The concept of transitive and intransitive verbs is nothing unique to Japanese. Some verbs take a direct object (transitive) and some don’t (intransitive). English has both, and so does Japanese. What’s interesting in Japanese is that the verbs frequently come in pairs.

Compare these two verbs:

  • 上がる (agaru) – to go up, intransitive
  • 上げる (ageru) – lift something up, transitive

They look very similar, but their usage is different:

  • 上がる (hon ga agaru) – “The book goes up.”
  • 上げる (hon wo ageru) – “To lift the book up.”

The first one expresses the state of the book itself (it is going up), while the second expresses someone lifting the book up (as a direct object). Hence intransitive vs. transitive.

But many other verbs come in pairs like this:

  • 雪が積もってる (yuki ga tsumotteiru) – “The snow is piling up.” The verb is tsumoru (積もる)
  • 雪を積んでいる (yuki wo tsundeiru) – “Piling up snow.” The verb is tsumu (積む).

Yet another example is ochiru (落ちる) and otosu (落とす) meaning to “to fall” and “to drop” respectively:

  • 落ちている (hon ga ochiteiru) – The book has fallen (i.e. in the state of “fallen”).
  • 落としている (hon wo otoshiteiru) – Dropping the book.

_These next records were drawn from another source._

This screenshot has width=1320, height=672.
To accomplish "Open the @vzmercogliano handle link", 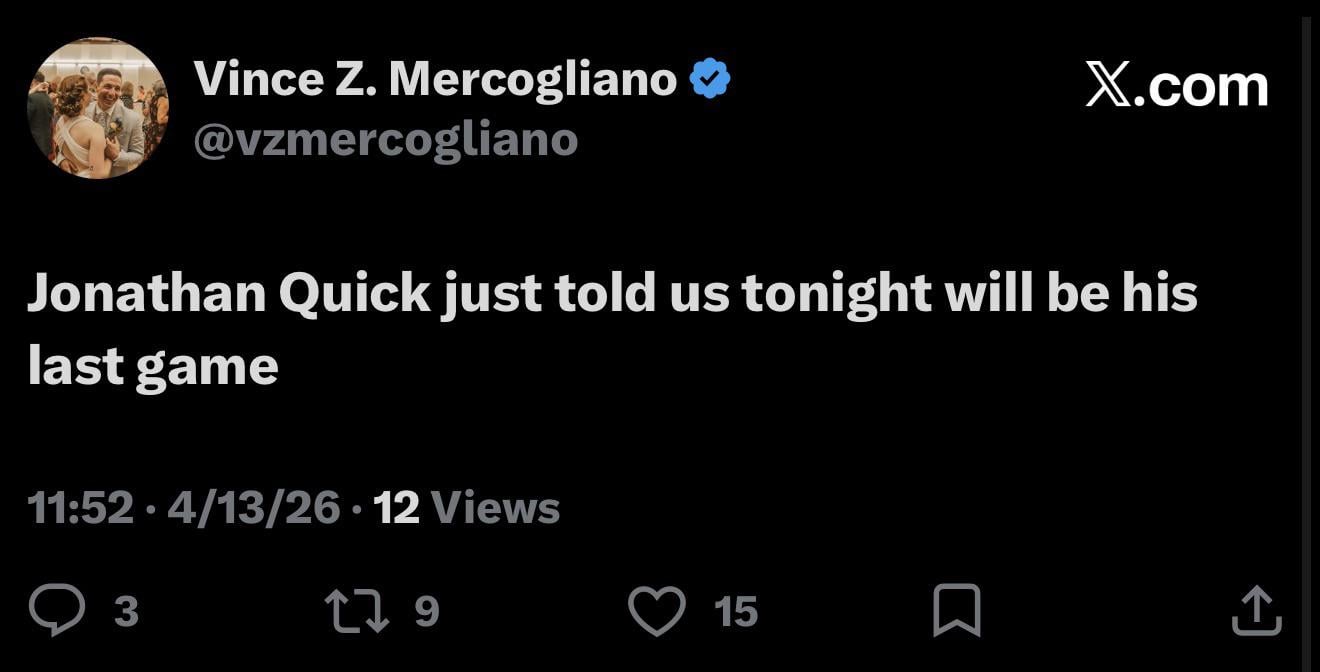I will coord(386,139).
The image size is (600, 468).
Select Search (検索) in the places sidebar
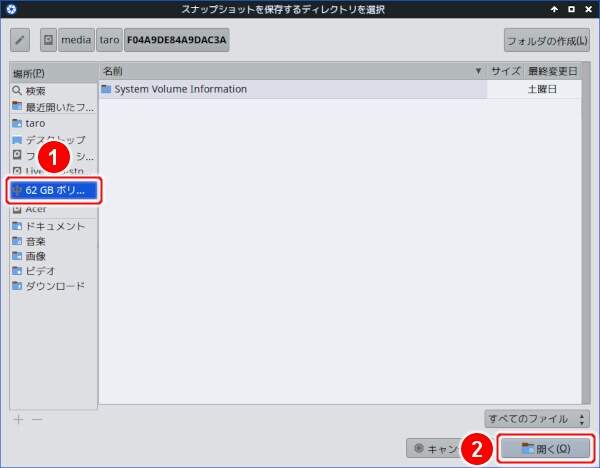42,90
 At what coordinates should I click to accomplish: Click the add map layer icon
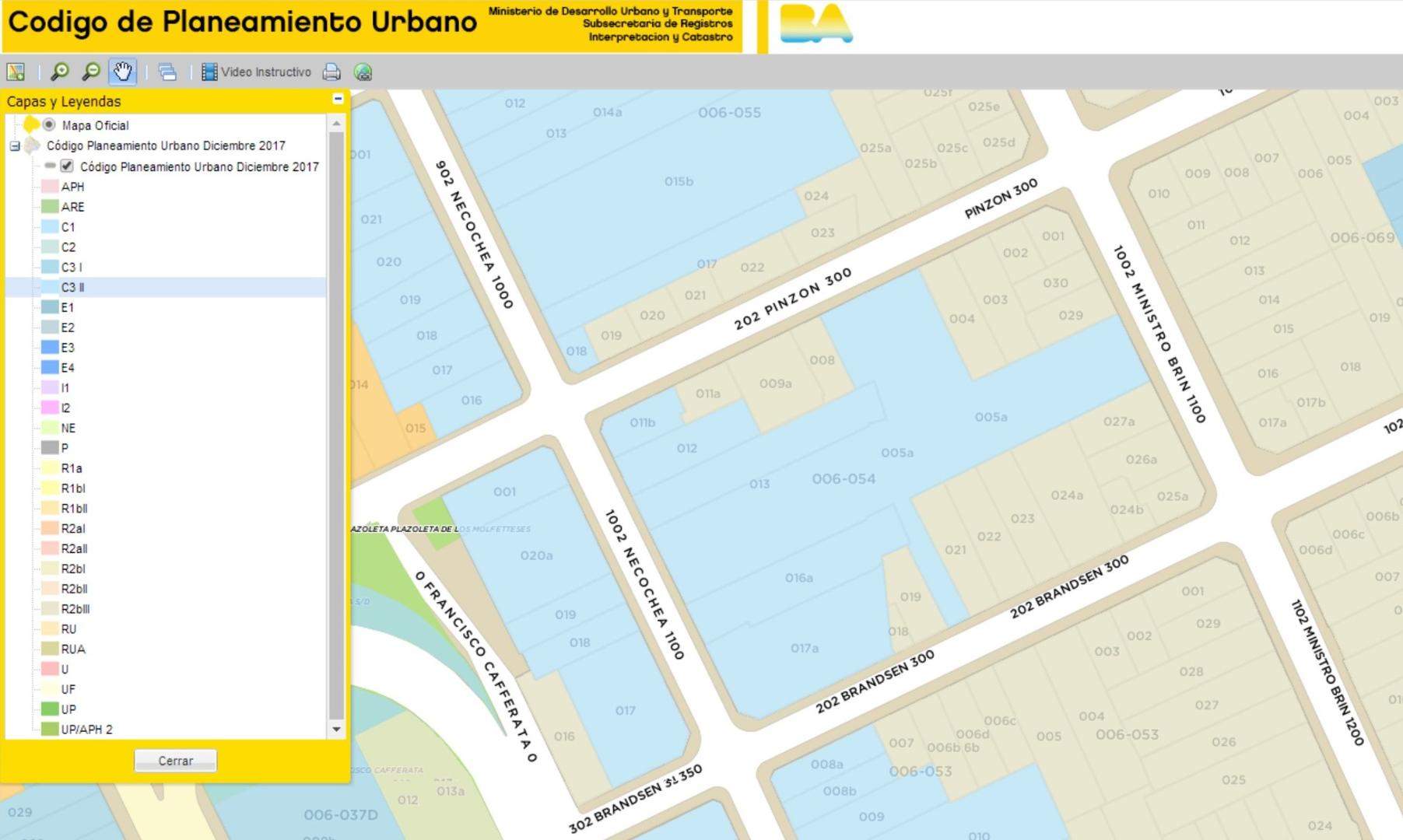point(16,72)
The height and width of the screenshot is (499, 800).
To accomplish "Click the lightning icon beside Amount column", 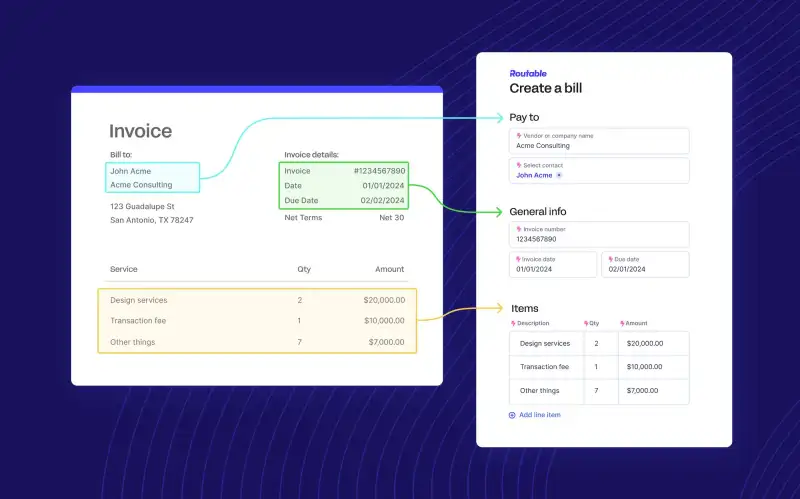I will click(623, 323).
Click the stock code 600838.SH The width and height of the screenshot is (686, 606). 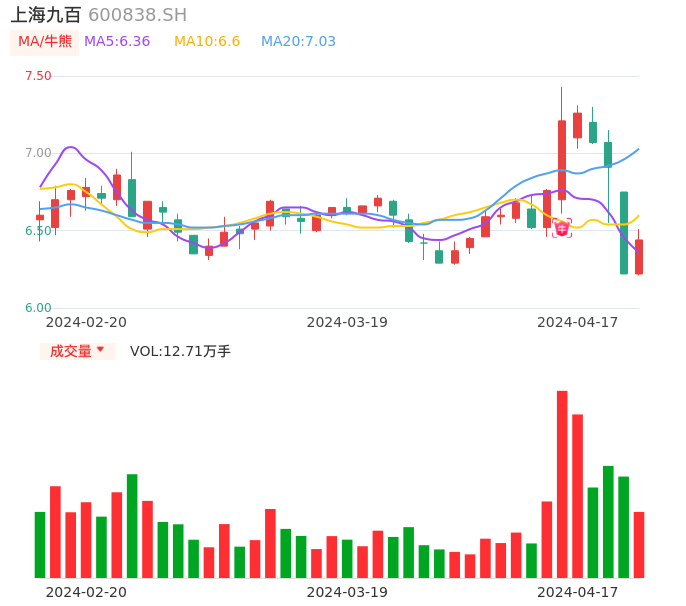click(137, 15)
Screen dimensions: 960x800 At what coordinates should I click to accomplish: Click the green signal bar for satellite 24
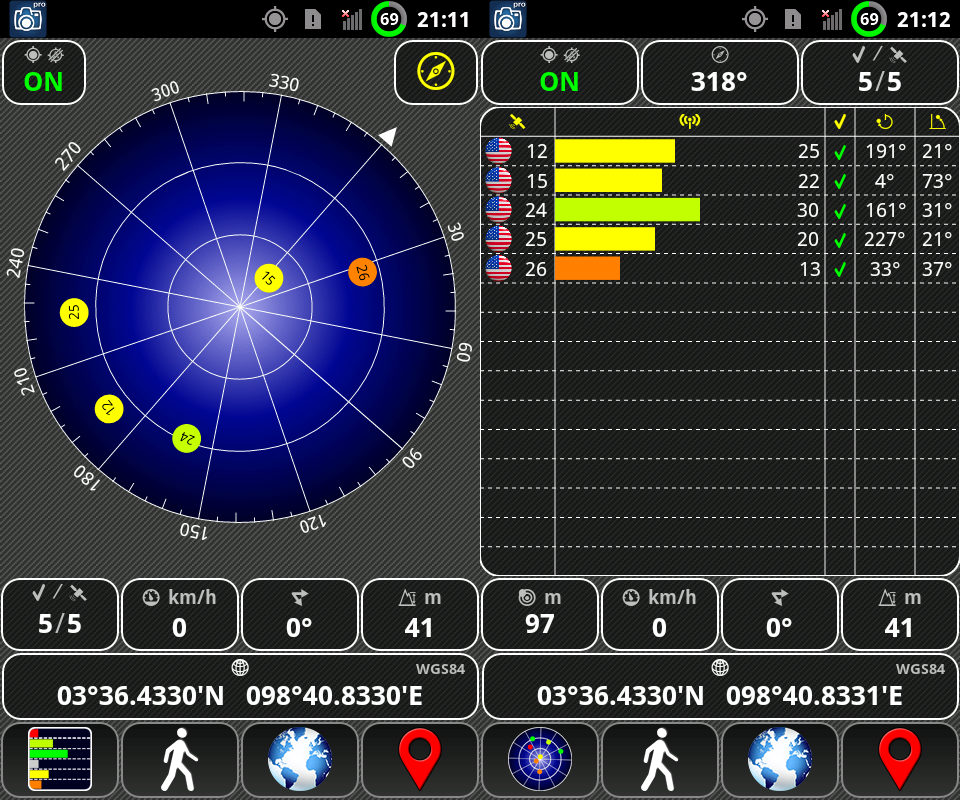click(627, 210)
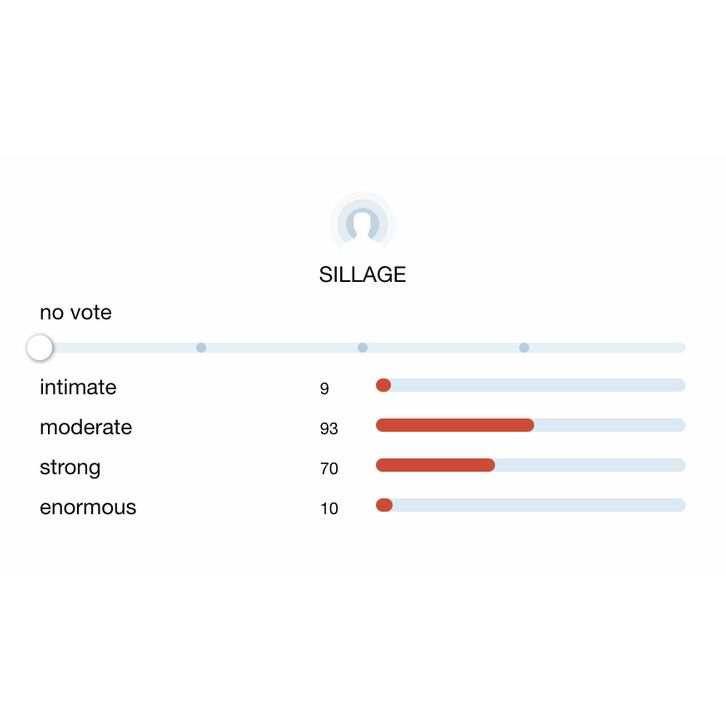
Task: Click the "intimate" label
Action: tap(78, 387)
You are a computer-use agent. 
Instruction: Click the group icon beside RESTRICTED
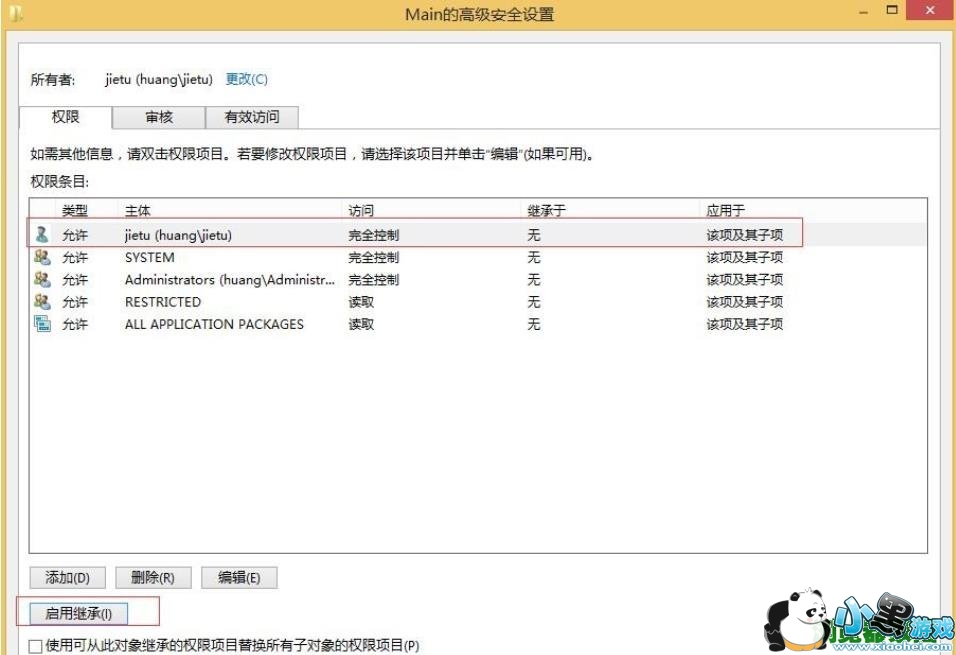tap(42, 302)
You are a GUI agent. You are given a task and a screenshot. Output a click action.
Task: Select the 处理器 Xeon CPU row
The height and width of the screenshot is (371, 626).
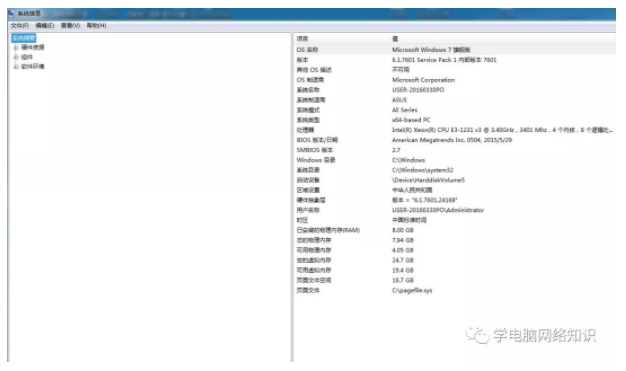pyautogui.click(x=455, y=130)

The last two examples illustrate an important point: the intransitive verb is often used to express state of something, almost like an adjective: 落ちている本を拾う (ochiteiru hon wo hirou) – “I pick up the book that’s fallen”.

The other thing to remember with transitive and intransitive verbs in Japanese is the particles. Transitive verbs take a direct object, so they take an を of course. Pretty easy. But the intransitive verbs don’t take an object, so you have to use が (or は as appropriate) because you’re trying to answer the question “who” or “what” is in that state.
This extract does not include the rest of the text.